人脸识别技术的法律规制

2022-03-01 08:17杨永兴
河南牧业经济学院学报 2022年6期
关键词:商业机构人脸识别规制

杨永兴

〔北京邮电大学 互联网治理与法律研究中心,北京 100876〕

在人脸识别技术应用的具体场景中,人脸识别技术所带来的数据安全风险正逐渐引发人们的担忧。当下,世界范围内接连爆出人脸识别应用侵害公民个体权利、危害社会公共安全、扰乱社会秩序的事件。[1]如2020年,Clearview公司因30亿人脸数据被泄露而被美国多州提起诉讼,同年11月3日万豪因泄露3亿客人信息被罚1.6亿的新闻刷爆各大搜索引擎。[2]2021年,全国政协委员皮剑龙提出加速建构人脸识别技术数据监管体系的提案,[3]可见当下已确有必要从立法上回应人脸识别技术在应用中所产生的社会风险。因此,本文通过分析人脸识别技术应用带来的风险,基于比较法的视角考察借鉴域外人脸识别法律规制经验,提出完善我国人脸识别法律规制的对策建议,以期推动人脸识别技术在法治框架下良性运行。

▶ **所给信息**:
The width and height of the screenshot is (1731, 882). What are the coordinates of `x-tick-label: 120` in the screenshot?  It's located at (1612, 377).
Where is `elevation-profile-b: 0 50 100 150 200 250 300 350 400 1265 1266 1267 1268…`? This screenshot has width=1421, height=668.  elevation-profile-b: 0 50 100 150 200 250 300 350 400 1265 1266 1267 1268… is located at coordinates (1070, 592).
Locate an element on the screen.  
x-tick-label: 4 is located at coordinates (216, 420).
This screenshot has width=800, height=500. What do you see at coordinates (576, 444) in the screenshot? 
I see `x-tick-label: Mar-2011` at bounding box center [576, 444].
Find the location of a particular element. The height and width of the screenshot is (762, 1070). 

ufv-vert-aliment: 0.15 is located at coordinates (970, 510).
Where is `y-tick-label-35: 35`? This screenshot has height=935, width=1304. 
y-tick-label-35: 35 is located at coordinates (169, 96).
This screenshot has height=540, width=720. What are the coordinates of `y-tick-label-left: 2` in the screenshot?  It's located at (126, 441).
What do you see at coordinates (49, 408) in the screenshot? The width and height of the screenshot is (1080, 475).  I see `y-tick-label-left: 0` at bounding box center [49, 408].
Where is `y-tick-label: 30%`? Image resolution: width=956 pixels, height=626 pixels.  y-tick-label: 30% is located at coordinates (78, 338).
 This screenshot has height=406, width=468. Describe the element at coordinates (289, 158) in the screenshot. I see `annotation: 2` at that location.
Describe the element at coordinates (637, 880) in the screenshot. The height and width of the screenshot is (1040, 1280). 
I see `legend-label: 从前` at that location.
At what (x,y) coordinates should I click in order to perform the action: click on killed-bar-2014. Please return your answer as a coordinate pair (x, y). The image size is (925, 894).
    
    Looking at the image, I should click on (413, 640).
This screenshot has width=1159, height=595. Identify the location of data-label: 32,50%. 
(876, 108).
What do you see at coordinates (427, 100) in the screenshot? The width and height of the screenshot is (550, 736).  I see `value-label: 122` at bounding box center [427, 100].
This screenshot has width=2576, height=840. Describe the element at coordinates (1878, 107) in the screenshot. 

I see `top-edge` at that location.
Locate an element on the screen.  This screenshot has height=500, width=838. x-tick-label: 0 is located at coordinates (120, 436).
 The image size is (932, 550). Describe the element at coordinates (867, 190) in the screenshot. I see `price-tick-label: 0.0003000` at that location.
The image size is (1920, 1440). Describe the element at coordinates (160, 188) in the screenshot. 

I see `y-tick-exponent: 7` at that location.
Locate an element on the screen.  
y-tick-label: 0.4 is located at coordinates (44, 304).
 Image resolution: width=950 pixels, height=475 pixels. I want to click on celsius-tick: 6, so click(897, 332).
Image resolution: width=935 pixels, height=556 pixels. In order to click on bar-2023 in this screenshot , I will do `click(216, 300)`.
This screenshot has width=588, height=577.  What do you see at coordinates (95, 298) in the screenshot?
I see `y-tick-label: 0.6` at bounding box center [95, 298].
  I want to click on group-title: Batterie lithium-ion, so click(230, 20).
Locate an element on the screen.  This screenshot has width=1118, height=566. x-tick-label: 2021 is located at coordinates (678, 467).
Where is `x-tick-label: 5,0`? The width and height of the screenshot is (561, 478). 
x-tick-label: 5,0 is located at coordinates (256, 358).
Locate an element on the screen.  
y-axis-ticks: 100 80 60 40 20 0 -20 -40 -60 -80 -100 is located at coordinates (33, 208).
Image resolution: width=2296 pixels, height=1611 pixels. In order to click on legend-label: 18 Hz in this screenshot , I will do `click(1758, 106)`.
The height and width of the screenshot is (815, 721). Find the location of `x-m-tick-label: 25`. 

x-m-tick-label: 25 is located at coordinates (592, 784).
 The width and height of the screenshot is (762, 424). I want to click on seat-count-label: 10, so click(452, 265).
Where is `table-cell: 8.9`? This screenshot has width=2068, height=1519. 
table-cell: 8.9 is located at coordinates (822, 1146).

▶ **书面任务**:
能否把上文论述人脸识别技术法律规制的那段文字中，以含有“在人脸识别技术应用的具体场景”的词句开头、以“别技术在法治框架下良性运行。”收尾的部分原样再写一遍？

▶ **参考答案**:
在人脸识别技术应用的具体场景中,人脸识别技术所带来的数据安全风险正逐渐引发人们的担忧。当下,世界范围内接连爆出人脸识别应用侵害公民个体权利、危害社会公共安全、扰乱社会秩序的事件。[1]如2020年,Clearview公司因30亿人脸数据被泄露而被美国多州提起诉讼,同年11月3日万豪因泄露3亿客人信息被罚1.6亿的新闻刷爆各大搜索引擎。[2]2021年,全国政协委员皮剑龙提出加速建构人脸识别技术数据监管体系的提案,[3]可见当下已确有必要从立法上回应人脸识别技术在应用中所产生的社会风险。因此,本文通过分析人脸识别技术应用带来的风险,基于比较法的视角考察借鉴域外人脸识别法律规制经验,提出完善我国人脸识别法律规制的对策建议,以期推动人脸识别技术在法治框架下良性运行。